Einträge zum Zeigen auf Wörter und Elemente
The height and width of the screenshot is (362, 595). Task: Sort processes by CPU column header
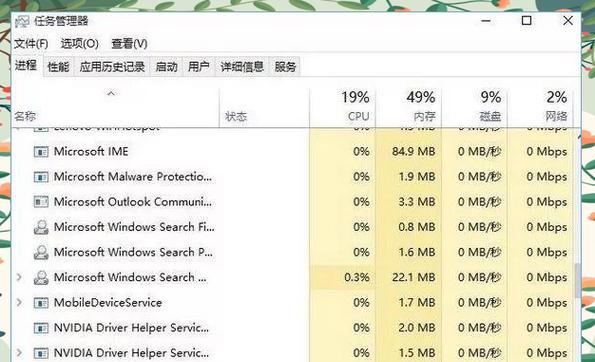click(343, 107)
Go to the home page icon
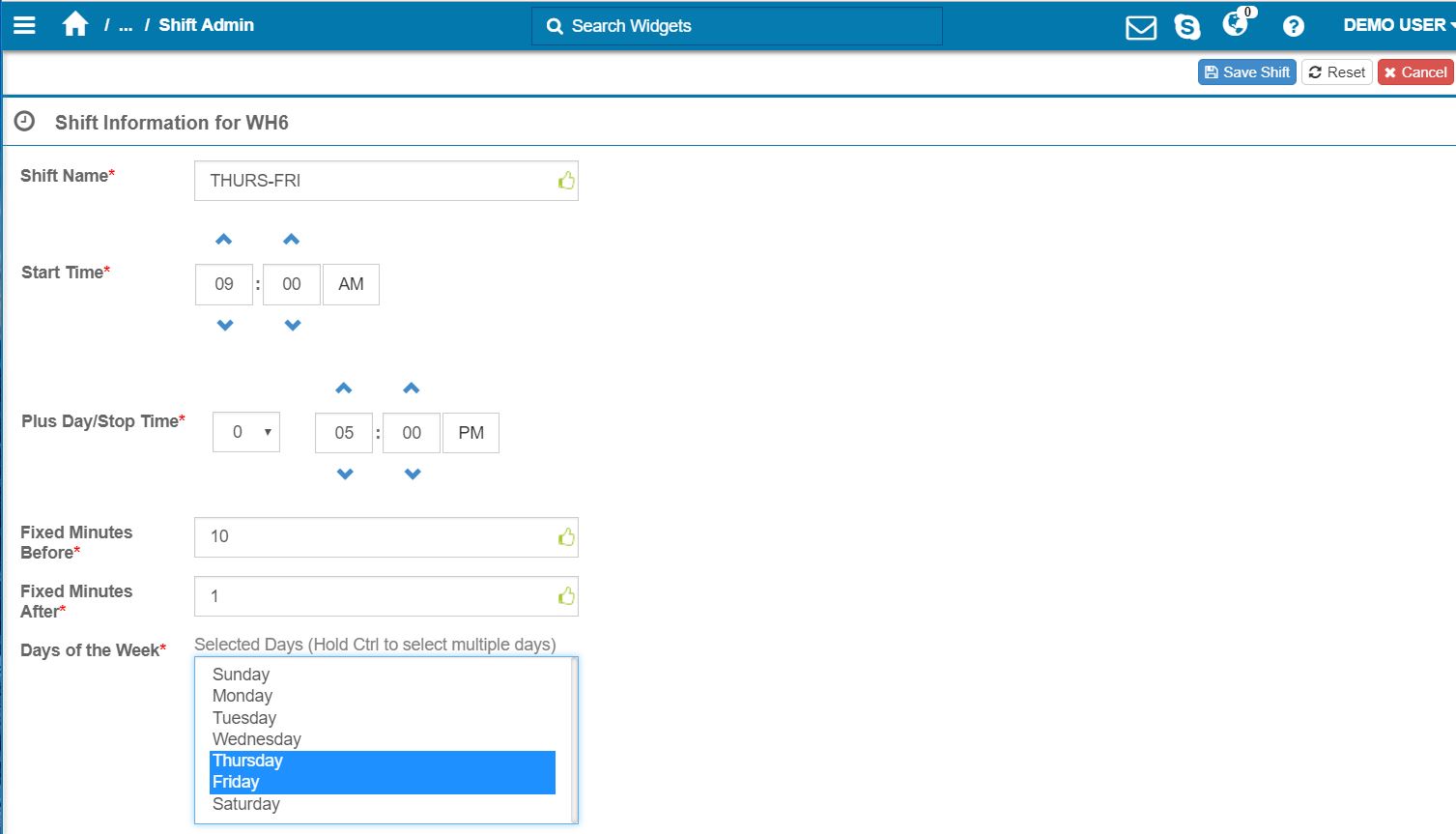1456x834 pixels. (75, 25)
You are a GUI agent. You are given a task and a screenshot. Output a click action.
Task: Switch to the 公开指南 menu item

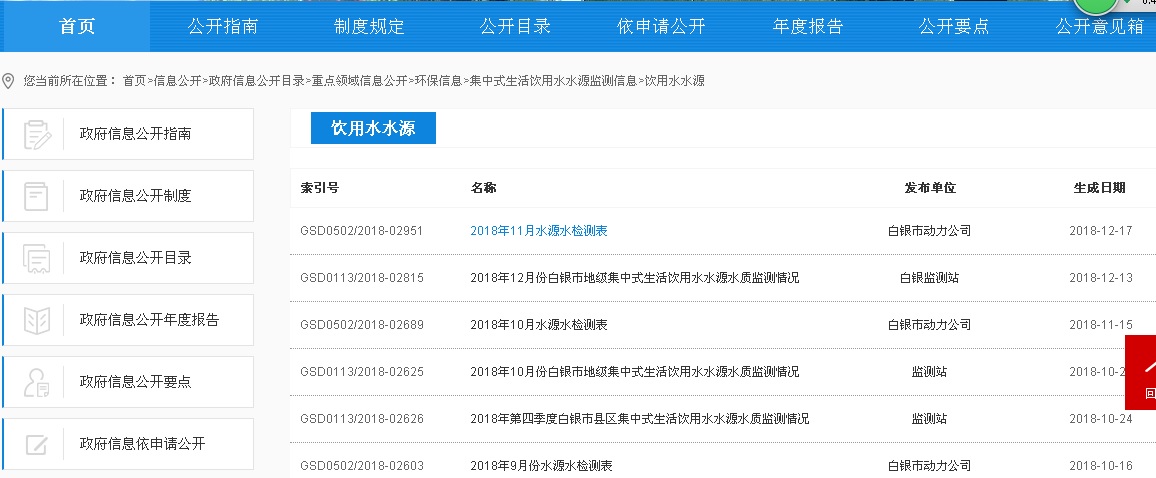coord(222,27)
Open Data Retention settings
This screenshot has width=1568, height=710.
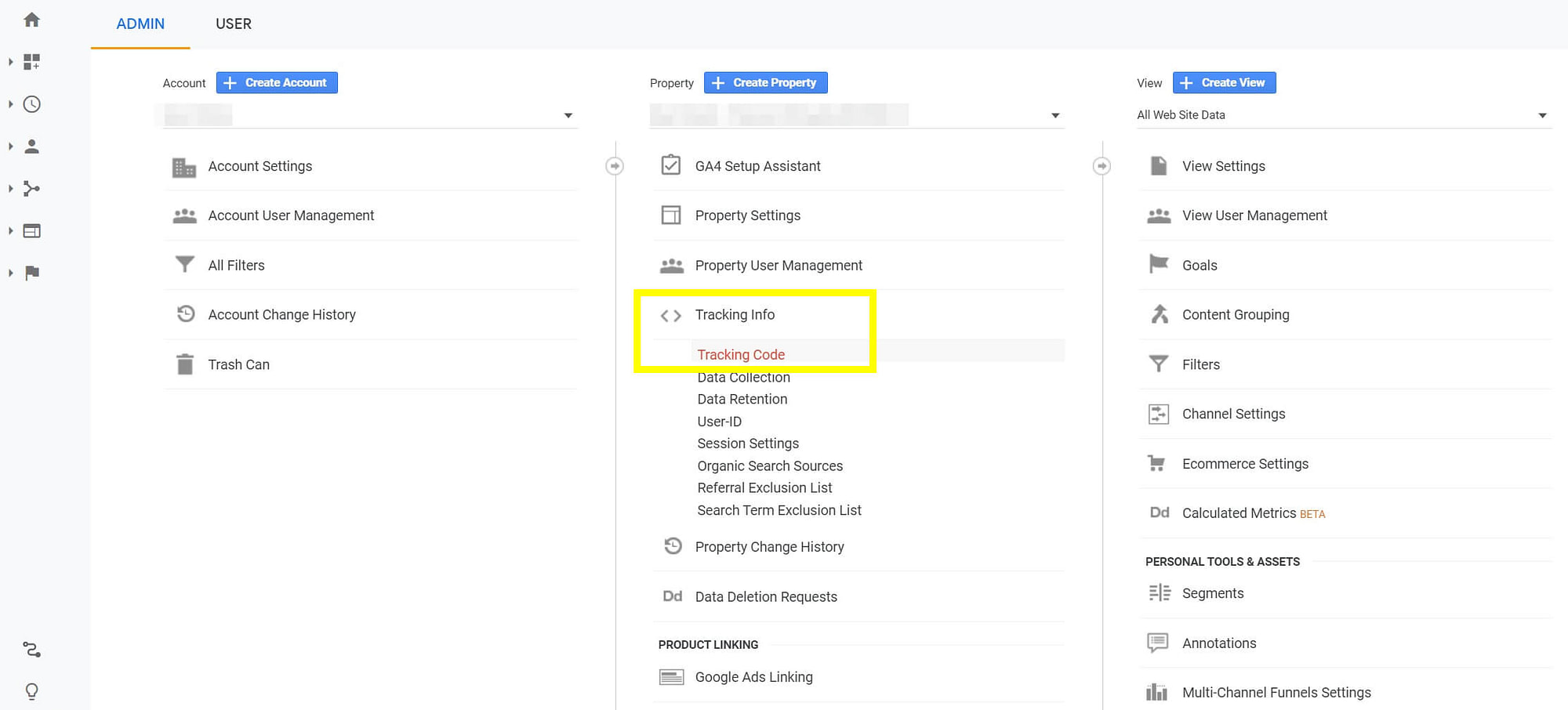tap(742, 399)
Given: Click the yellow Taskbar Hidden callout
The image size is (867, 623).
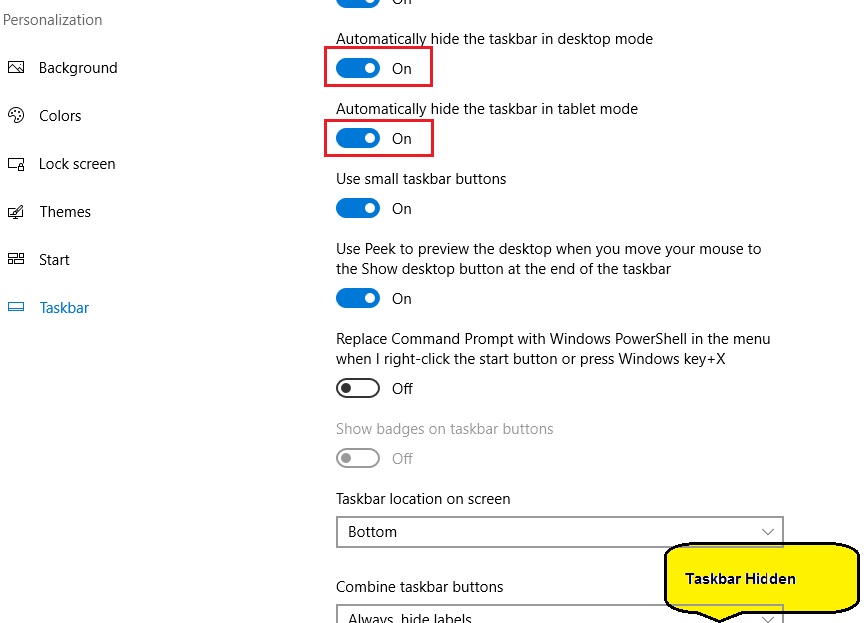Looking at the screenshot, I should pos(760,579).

- [ZIEL DER AUFGABE]: Schreiben Sie sämtliche Datensätze neu und ersetzen Sie dabei "width" überall durch "breadth"; alles Übrige bleibt unverändert. Geben Sie die Bilder in der Antwort nicht wieder.

- [LÖSUNG DER AUFGABE]:
The height and breadth of the screenshot is (362, 595). Task: Sort processes by CPU column header
click(343, 107)
Go to the home page icon
1456x834 pixels. (75, 25)
You are a GUI agent. You are given a task and a screenshot. Output a click action.
Task: Switch to the 公开指南 menu item

coord(222,27)
Open Data Retention settings
This screenshot has breadth=1568, height=710.
tap(742, 399)
Given: Click the yellow Taskbar Hidden callout
The image size is (867, 623).
Looking at the screenshot, I should pos(760,579).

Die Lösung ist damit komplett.